▸ Task description: Could you copy out the part of the listing that opens with the line containing "Viewport: 1512px width, 785px height." and closes with the line containing "tap(816, 136)", leaving the pictures out?

▸ Information provided:

····················

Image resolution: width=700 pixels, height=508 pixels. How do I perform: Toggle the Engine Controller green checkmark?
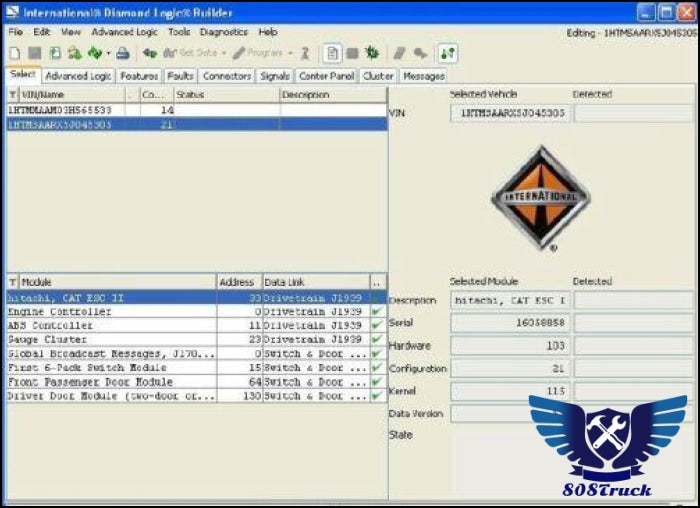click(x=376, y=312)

····················

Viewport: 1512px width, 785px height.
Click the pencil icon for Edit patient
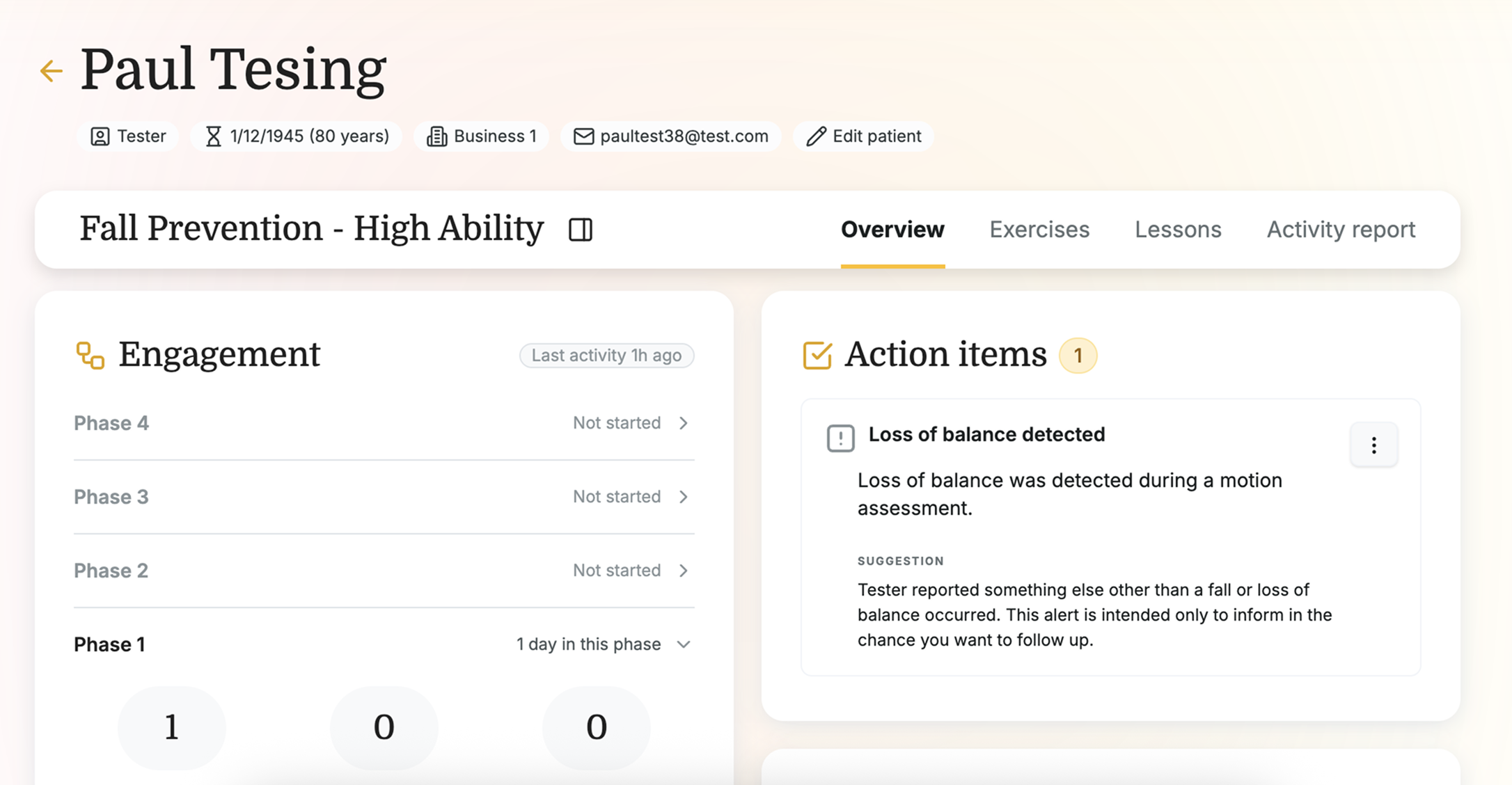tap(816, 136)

····················

▸ The reply:
Viewport: 1512px width, 785px height.
Click the pencil icon for Edit patient
tap(816, 136)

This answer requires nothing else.